■ OBJECTIVE
Reproduce all of the items below word for word, keeping every line in its original order.

■ EXERCISE MATERIAL

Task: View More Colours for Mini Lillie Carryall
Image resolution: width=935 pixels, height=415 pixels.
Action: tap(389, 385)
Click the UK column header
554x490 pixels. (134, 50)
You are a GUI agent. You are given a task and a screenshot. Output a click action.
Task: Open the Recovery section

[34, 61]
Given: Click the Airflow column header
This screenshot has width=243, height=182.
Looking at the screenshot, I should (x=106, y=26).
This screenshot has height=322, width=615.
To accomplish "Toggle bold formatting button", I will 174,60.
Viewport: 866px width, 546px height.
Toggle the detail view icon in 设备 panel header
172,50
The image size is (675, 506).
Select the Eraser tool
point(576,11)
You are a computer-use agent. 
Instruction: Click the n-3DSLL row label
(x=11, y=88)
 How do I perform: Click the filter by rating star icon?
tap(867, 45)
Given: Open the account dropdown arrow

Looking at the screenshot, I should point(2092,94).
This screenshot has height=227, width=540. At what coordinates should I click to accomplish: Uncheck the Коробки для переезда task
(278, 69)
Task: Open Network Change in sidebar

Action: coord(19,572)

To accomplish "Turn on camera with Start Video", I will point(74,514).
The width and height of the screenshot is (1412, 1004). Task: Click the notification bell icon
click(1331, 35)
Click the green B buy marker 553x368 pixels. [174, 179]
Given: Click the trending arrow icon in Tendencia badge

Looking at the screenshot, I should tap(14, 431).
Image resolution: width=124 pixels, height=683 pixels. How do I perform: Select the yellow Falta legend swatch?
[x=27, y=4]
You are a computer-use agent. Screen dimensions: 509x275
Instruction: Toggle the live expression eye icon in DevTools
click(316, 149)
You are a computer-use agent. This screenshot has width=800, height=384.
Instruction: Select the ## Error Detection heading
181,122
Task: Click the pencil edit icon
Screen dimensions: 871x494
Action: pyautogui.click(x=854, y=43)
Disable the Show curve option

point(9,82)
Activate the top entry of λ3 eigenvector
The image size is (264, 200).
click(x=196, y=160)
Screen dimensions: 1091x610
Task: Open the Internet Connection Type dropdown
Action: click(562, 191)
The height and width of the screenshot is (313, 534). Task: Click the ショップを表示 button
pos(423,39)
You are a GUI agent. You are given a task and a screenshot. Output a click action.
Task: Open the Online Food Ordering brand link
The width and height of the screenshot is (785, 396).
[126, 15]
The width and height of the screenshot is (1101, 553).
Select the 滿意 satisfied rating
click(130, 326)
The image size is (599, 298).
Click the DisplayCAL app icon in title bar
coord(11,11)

■ EXERCISE SOLUTION
Task: View More Colours for Mini Lillie Carryall
Image resolution: width=935 pixels, height=415 pixels.
Action: tap(389, 385)
Click the UK column header
554x490 pixels. (134, 50)
You are a GUI agent. You are given a task and a screenshot. Output a click action.
Task: Open the Recovery section

[34, 61]
Given: Click the Airflow column header
This screenshot has width=243, height=182.
Looking at the screenshot, I should (x=106, y=26).
This screenshot has height=322, width=615.
To accomplish "Toggle bold formatting button", I will 174,60.
Viewport: 866px width, 546px height.
Toggle the detail view icon in 设备 panel header
172,50
The image size is (675, 506).
Select the Eraser tool
point(576,11)
You are a computer-use agent. 
Instruction: Click the n-3DSLL row label
(x=11, y=88)
 How do I perform: Click the filter by rating star icon?
tap(867, 45)
Given: Open the account dropdown arrow

Looking at the screenshot, I should point(2092,94).
This screenshot has height=227, width=540. At what coordinates should I click to accomplish: Uncheck the Коробки для переезда task
(278, 69)
Task: Open Network Change in sidebar

Action: coord(19,572)

To accomplish "Turn on camera with Start Video", I will point(74,514).
The width and height of the screenshot is (1412, 1004). Task: Click the notification bell icon
click(1331, 35)
Click the green B buy marker 553x368 pixels. [174, 179]
Given: Click the trending arrow icon in Tendencia badge

Looking at the screenshot, I should tap(14, 431).
Image resolution: width=124 pixels, height=683 pixels. How do I perform: Select the yellow Falta legend swatch?
[x=27, y=4]
You are a computer-use agent. Screen dimensions: 509x275
Instruction: Toggle the live expression eye icon in DevTools
click(316, 149)
You are a computer-use agent. This screenshot has width=800, height=384.
Instruction: Select the ## Error Detection heading
181,122
Task: Click the pencil edit icon
Screen dimensions: 871x494
Action: pyautogui.click(x=854, y=43)
Disable the Show curve option

point(9,82)
Activate the top entry of λ3 eigenvector
The image size is (264, 200).
click(x=196, y=160)
Screen dimensions: 1091x610
Task: Open the Internet Connection Type dropdown
Action: click(562, 191)
The height and width of the screenshot is (313, 534). Task: Click the ショップを表示 button
pos(423,39)
You are a GUI agent. You are given a task and a screenshot. Output a click action.
Task: Open the Online Food Ordering brand link
The width and height of the screenshot is (785, 396).
[126, 15]
The width and height of the screenshot is (1101, 553).
Select the 滿意 satisfied rating
click(130, 326)
The image size is (599, 298).
Click the DisplayCAL app icon in title bar
coord(11,11)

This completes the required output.